Recently I was caught off guard by the idiosyncrasies of T-SQL’s bit operations.
Programmers accustomed to other languages will be a bit surprised by the absence of bitshift operators in T-SQL. Books Online has a less than helpful article on bitwise operators.
The lengths of binary and varbinary data types are in bytes. So you might expect that binary(4) holds the same data as int, and binary(8) the same as bigint. This is more or less accurate, except that int and bigint use their highest order bit to signify positive or negative.
With binary variables less than 4 you can safely use a lot of operands with integers or number literals : +,-,/,*,%
print '0x01 * 2 = '+ cast ((0x01 * 2) as varchar)
print '0x02 * 2 = '+ cast ((0x02 * 2) as varchar)
print '0xFF * 2 = '+ cast ((0xFF * 2) as varchar)
print '0xFFFFFF * 2 = '+ cast ((0xFFFFFF * 2) as varchar)
0x01 * 2 = 2
0x02 * 2 = 4
0xFF * 2 = 510
0xFFFFFF * 2 = 33554430
0x01 % 2 = 1
0x02 % 2 = 0
0xFF % 2 = 1
0xFFFFFF % 2 = 1
Once your binary variables are as large or larger than INT these operators stop doing what you expect:
print '0xFFFFFFFF * 2 = '+ cast ((0xFFFFFFFF * 2) as varchar)
print '0xFFFFFFFFFF * 2 = '+ cast ((0xFFFFFFFFFF * 2) as varchar)
print '0xFFFFFFFF % 2 = '+ cast ((0xFFFFFFFF % 2) as varchar)

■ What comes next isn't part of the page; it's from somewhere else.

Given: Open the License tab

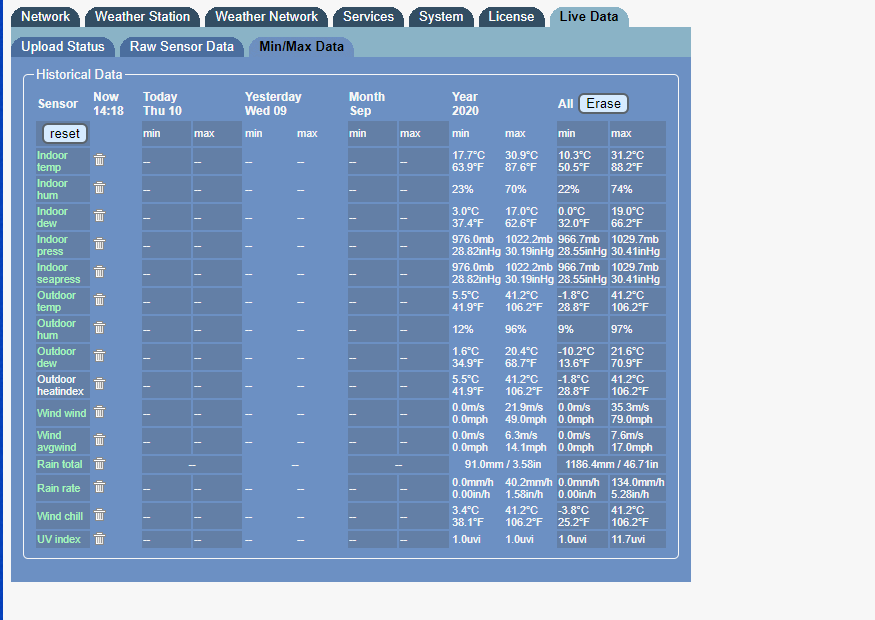Looking at the screenshot, I should pos(511,17).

print '0xFFFFFFFFFF % 2 = '+ cast ((0xFFFFFFFFFF % 2) as varchar)
0xFFFFFFFF * 2 = -2
0xFFFFFFFFFF * 2 = -2
0xFFFFFFFF % 2 = -1
0xFFFFFFFFFF % 2 = -1
Converting or casting data types doesn’t help much. Bigint is only 8 bytes, and there are some interesting behaviours around 2^32:
declare @int int
set @int = 0xFF
print '@int = '+ cast (@int as varchar)
set @int = 0x0FFFFFFF
print '@int = '+ cast (@int as varchar)
declare @binary binary(4) = 0xFFFFFFFF
set @int = @binary
print '@int = '+ cast (@int as varchar)
declare @bigint bigint
set @bigint = @binary
print '@bigint = '+ cast (@bigint as varchar)
@int = 255
@int = 268435455
@int = -1
@bigint = 4294967295
Notice that 2^32 – 1 is different when you assign it to a bigint rather than an int. Generically, numeric literals aren’t safe when working with binary data and bigints.
You can get some mileage by manual enforcing types:
declare @mybigint bigint
declare @myoperand bigint
declare @mycomparison bigint
set @mybigint = 0xFF
set @myoperand = 2
set @mycomparison = 0
if (@mybigint % @myoperand = @mycomparison) print 'even'
else
print 'odd'
rather than:
declare @mybigint bigint
set @mybigint = 0xFF
if (@mybigint % 2 = 0) print 'even'
else
print 'odd'
Conversion from BINARY to NUMERIC isn’t supported:
declare @numeric numeric(38,0)
set @numeric = 0xFF
Msg 8114, Level 16, State 5, Line 2
Error converting data type varbinary to numeric.
So what can you do with large binaries in TSQL, other than store them and do the processing in another language?
Strangely, many string functions work on binary types. The following code converts a BINARY data type to a varchar of ones and zeros.
declare @in varbinary(128) = 0x112233445566778899AABBCCDDEEFF
declare @out varchar(1024) = ''
declare @current int
declare @BytePosition int
declare @BitPosition int</code>
set @BytePosition = len(@in)
WHILE( 0 < @BytePosition )
BEGIN
SET @current = substring(@in,@BytePosition,1)
set @BitPosition = 1
WHILE (@BitPosition <= 8 ) BEGIN
set @out = @out + rtrim(ltrim(cast((@current % 2) as varchar)))
set @current = @current / 2
set @BitPosition = @BitPosition + 1
END
SET @BytePosition = @BytePosition - 1
END
set @out = reverse(@out)
print @out
So, when you need to work with binary types in T-SQL and you can’t be sure that they are less than 8 bytes, then you need to break them up and handle them in sections.